Senin, 23 Juli 2012

INSPIRASI : Orang yang Meninggal Dalam Piamanya



Salam hangat dari udara……………. J
Saya membaca di sebuah Koran Internet bahwa tanggal 10 Juni 2004, di Tokyo, seorng laki – laki ditemukan meninggal dalam piamanya.
Sejauh itu, saya masih tenang – tenang saja. Saya pikir sebagian besar orang meninggal dalam piama mereka  (a) entah meninggal dalam tidur, dan ini suatu berkah, atau (b) sedang terbaring di ranjang rumah sakit, ditemani keluarga mereka, yang berarti kematian itu tidak datang dengan  tiba – tiba, dan mereka masih sempat “berkenalan” dulu dengan “Tamu Tak Diundang” itu- mengikuti istilah dari penyair Brasil – Manuel Bandeira.
Lebih lanjut di berita itu disebutkan bahwa orang itu meninggal di kamar tidurnya. Berarti dia bukan meninggal di rumah sakit, tanpa menderita, bahkan tanpa menyadari bahwa dia tidak akan pernah melihat cahaya pagi lagi.
Tetapi masih ada satu probabilitas lainnya, orang itu korban penyerangan dan pembunuhan. Siapa pun yang mengenal Tokyo tentu tahu bahwa meskipun kota itu sangat besar, namun juga salah satu dari yang paling aman di dunia. Saya ingat, saya pernah mampir untuk makan bersama para penerbit saya di Jepang, sebelum meneruskan bermobil ke pedalaman. Koper – koper kami ditinggal di tempat duduk belakang mobil. Saya berkata bahwa ini sangat berbahaya ; bagaimana kalau ada orang yang lewat, melihat barang – barang kami, lalu membawa kabur semuanya. Penerbit saya tersenyum dan berkata saya tidak perlu khawatir; dia belum pernah mengalami hal seperti itu seumur hidupnya, dan memang tidak terjadi apa – apa pada bagasi kami, walaupun selama acara makan itu saya merasa tidak tenang.

____________

* DAFTAR TUGAS
a) Tuliskan ulang kata demi kata bagian dokumen di atas, mulai dari "Salam hangat dari" sampai ke "Brasil – Manuel Bandeira.".
b) Teruskan tulisan tentang laki-laki di Tokyo yang meninggal dalam piamanya, mulai setelah kalimat terakhir yang tercantum di atas.

____________

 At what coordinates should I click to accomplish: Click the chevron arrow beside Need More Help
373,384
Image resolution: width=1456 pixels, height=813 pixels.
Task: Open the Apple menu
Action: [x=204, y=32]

____________

* DAFTAR JAWABAN
a)
Salam hangat dari udara……………. J
Saya membaca di sebuah Koran Internet bahwa tanggal 10 Juni 2004, di Tokyo, seorng laki – laki ditemukan meninggal dalam piamanya.
Sejauh itu, saya masih tenang – tenang saja. Saya pikir sebagian besar orang meninggal dalam piama mereka  (a) entah meninggal dalam tidur, dan ini suatu berkah, atau (b) sedang terbaring di ranjang rumah sakit, ditemani keluarga mereka, yang berarti kematian itu tidak datang dengan  tiba – tiba, dan mereka masih sempat “berkenalan” dulu dengan “Tamu Tak Diundang” itu- mengikuti istilah dari penyair Brasil – Manuel Bandeira.

b)
Kembali pada orang yang meninggal dalam piama itu. Tidak ada tanda – tanda pergulatan ataupun kekerasan. Seorang polisi dari Metropolitan Police diwawancarai oleh surat kabar tersebut, dan dia berkata orang itu kemungkinan besar meninggal karena serangan jantung. Jadi, kita bisa mencoret kemungkinan dia dibunuh.
Jenazah almarhum diketemukan oleh para karyawan sebuah perusahaan konstruksi, di lantai dua sebuah bangunan di kompleks perumahan yang akan dihancurkan. Semua faktanya mengarahkan kita untuk berpikir bahwa orang yang meninggal dalam piama itu tidak menemukan tempat tinggal lain di Tokyo – salah satu kota berpenduduk paling padat dan berbiaya hidup paling mahal di dunia – jadi dia memutuskan untuk tinggal di bangunan kosong saja, supaya tidak usah membayar sewa.
Tetapi ini bagian tragisnya. Orang yang meninggal itu ternyata sudah berupa kerangka yang memakai piama. Di sampingnya ada lembaran surat kabar bertanggal 20 Februari 1984. Di sebuah meja di dekatnya ada kalender yang menunjukkan tanggal yang sama.
Berarti orang itu sudah dua puluh tahun berada di sana.
Dan tidak seorang pun merasa kehilangan dirinya.

Orang itu diidentifikasikan sebagai mantan karyawan perusahaan yang dulu membangun kompleks perumahan tersebut ; dia pindah ke sana pada awal tahun 1980-an, tidak lama setelah dia bercerai. Umurnya baru lima puluh lebih sedikit ketika maut menjemputnya sewaktu dia sedang membaca Koran.
Mantan istrinya tidak pernah berusaha menghubunginya. Para wartawan mendatangi perusahaan tempat dia dulu bekerja, dan mendapati perusahaan itu sudah bangkrut tidak lama setelah proyek perumahan itu selesai, sebab mereka gagal menjual satu pun apartemen – apartemen di situ; itu sebabnya mereka tidak merasa ada yang aneh ketika orang itu tidak muncul lagi untuk bekerja. Para wartawan melacak teman – teman almarhum, dan mereka mengira orang itu sengaja menghilang, sebab dia pernah meminjam uang dari mereka dan tidak sanggup membayar utang – utangnya.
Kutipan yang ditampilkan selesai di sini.